Wages Eligibility Criteria
Applicants must meet the following wages eligibility requirement in order to collect unemployment benefits in Georgia:
- your past wages and earnings must meet a minimum threshold.
Almost all states review your recent employment history and earned wages during a one- year "base period" to determine your unemployment benefits eligibility. In Georgia, as is the case for most states, base period is the earliest four of five annual calendar quarters prior to you filing your unemployment benefits claim. For instance, if you applied in October of 2015, the base period would be from June 1, 2014 through May 31, 2015.
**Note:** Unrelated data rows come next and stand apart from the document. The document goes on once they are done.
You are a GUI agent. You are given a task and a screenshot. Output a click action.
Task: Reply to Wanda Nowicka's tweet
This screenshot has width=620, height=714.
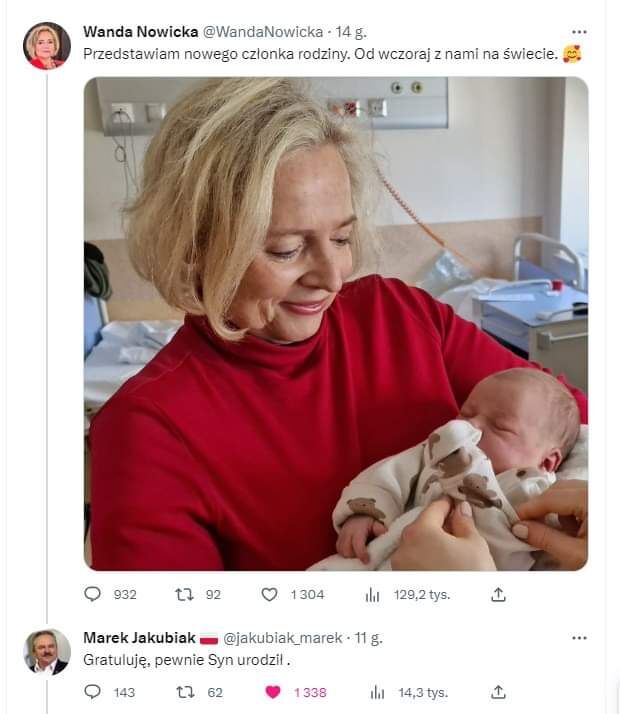pos(93,594)
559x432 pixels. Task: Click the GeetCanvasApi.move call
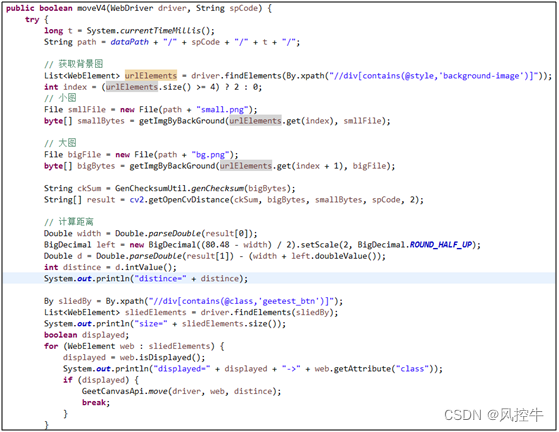point(181,391)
During the base period, you must meet all of the following requirements in order to be eligible for unemployment:
- you must have earned wages in at least two quarters during the base period,
- you must have earned and received at least $1,134.00 in wages during the two quarters of your base period in which you earned the highest wages, and
- your total wages during your base period must be at least 1.5 times your earned wages in the highest recorded quarter of your base period.
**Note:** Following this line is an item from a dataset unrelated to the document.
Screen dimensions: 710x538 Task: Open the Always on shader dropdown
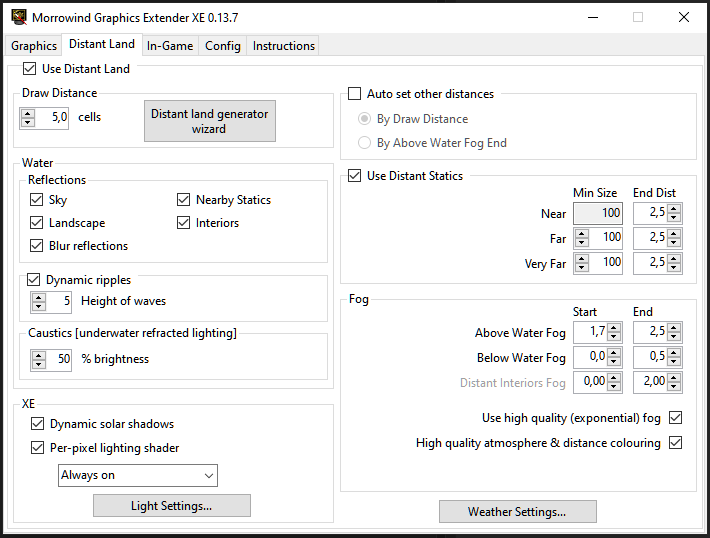138,475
Unemployment Availability Limits
The maximum a person can receive in benefits is $330 a week for unemployment claims filed after June 30, 2008. The amount of wages earned during the base period will determine the benefit limit.
Before July 1, 2012, 26 weeks was the maximum amount of weeks you could receive unemployment benefits. Beginning in July of 2012, a range of 14 to 20 weeks was introduced. This means a claimant can receive as few as 14 weeks of benefits and as many as 20 weeks of benefits depending on the statewide unemployment rate at the time the claimant filed his or her unemployment claim. For claims filed between July 1 and December 31 of any given year, Georgia’s adjusted seasonally unemployment rate for April of that year will be used. For claims filed between January 1 through June 30 of any given year, Georgia’s seasonally adjusted unemployment rate for October of the previous year is used.
There are no unemployment extensions available in Georgia. The Emergency Unemployment Compensation (EUC) program and Extended Benefits (EB) were discontinued and no longer available as of December 2013. EUC was based on the high national unemployment rate. When the rate improved in 2011-2012, Georgia discontinued both programs.